Source material

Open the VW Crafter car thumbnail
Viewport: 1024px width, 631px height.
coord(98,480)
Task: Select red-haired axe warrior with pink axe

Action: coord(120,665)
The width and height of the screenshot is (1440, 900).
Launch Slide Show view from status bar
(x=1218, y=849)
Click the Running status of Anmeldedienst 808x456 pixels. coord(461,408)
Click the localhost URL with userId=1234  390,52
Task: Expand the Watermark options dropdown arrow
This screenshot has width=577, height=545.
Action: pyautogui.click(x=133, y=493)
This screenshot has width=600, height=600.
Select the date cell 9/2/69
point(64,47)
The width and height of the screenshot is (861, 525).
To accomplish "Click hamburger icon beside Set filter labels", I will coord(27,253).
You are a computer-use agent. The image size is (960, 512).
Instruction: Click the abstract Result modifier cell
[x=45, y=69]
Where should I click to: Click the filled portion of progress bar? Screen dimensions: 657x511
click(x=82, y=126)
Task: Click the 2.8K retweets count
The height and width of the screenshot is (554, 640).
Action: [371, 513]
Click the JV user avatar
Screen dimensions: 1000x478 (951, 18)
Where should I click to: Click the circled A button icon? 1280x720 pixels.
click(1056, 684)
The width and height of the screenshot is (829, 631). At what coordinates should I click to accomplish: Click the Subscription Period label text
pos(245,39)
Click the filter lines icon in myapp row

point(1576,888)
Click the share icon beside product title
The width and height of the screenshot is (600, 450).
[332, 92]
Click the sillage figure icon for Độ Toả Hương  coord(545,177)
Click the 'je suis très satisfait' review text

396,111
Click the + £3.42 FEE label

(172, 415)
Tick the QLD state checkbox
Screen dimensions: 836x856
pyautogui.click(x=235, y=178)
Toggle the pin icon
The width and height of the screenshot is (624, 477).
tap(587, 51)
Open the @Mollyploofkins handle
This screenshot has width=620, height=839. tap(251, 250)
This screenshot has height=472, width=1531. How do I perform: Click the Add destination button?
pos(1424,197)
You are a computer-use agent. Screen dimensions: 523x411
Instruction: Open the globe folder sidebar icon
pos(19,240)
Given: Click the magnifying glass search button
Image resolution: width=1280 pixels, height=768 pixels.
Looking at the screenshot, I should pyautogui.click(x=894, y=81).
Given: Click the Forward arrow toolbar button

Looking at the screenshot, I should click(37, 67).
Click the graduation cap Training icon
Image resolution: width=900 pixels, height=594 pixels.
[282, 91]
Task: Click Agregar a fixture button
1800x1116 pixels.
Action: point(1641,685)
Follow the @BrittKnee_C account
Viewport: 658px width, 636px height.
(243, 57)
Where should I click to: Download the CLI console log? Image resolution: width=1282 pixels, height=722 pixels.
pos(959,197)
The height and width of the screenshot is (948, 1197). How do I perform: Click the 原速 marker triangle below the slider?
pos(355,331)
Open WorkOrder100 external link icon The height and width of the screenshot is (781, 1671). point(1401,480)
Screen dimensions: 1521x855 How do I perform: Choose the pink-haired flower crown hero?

Work task
Only the lines from the beginning of the listing through the line containing "Task: Click the 2.8K retweets count" are wanted, each restated word for word.

Answer space
Open the VW Crafter car thumbnail
Viewport: 1024px width, 631px height.
coord(98,480)
Task: Select red-haired axe warrior with pink axe

Action: coord(120,665)
The width and height of the screenshot is (1440, 900).
Launch Slide Show view from status bar
(x=1218, y=849)
Click the Running status of Anmeldedienst 808x456 pixels. coord(461,408)
Click the localhost URL with userId=1234  390,52
Task: Expand the Watermark options dropdown arrow
This screenshot has width=577, height=545.
Action: pyautogui.click(x=133, y=493)
This screenshot has width=600, height=600.
Select the date cell 9/2/69
point(64,47)
The width and height of the screenshot is (861, 525).
To accomplish "Click hamburger icon beside Set filter labels", I will coord(27,253).
You are a computer-use agent. The image size is (960, 512).
Instruction: Click the abstract Result modifier cell
[x=45, y=69]
Where should I click to: Click the filled portion of progress bar? Screen dimensions: 657x511
click(x=82, y=126)
Task: Click the 2.8K retweets count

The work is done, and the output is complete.